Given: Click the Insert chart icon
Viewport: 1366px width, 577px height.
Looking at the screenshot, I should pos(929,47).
* * * * * * *
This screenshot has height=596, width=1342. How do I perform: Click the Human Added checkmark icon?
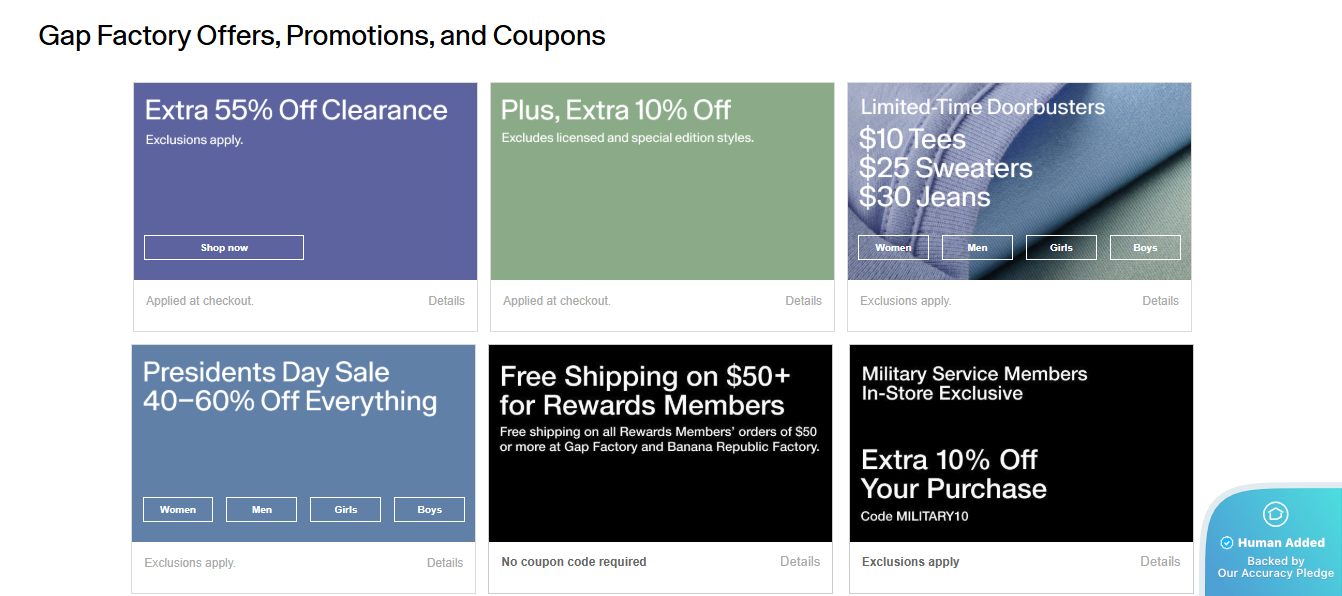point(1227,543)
* * * * * * *
§ **Given problem**
Put the lines from the one containing "This screenshot has" through the one containing "point(1227,543)" into a numbered list, skipping any blank lines. Leave the pictures out.

§ **Result of the task**
1. This screenshot has height=596, width=1342. How do I perform: Click the Human Added checkmark icon?
2. point(1227,543)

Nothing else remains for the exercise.